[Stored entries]
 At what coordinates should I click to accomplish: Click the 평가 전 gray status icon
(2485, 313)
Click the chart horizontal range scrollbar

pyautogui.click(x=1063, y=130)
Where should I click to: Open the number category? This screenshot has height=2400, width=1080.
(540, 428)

Objective: Could you edit the data above so that every instance of "scrollbar" becomes "scroll bar", leaving everything else unchanged?

Output:
 At what coordinates should I click to accomplish: Click the 평가 전 gray status icon
(2485, 313)
Click the chart horizontal range scroll bar

pyautogui.click(x=1063, y=130)
Where should I click to: Open the number category? This screenshot has height=2400, width=1080.
(540, 428)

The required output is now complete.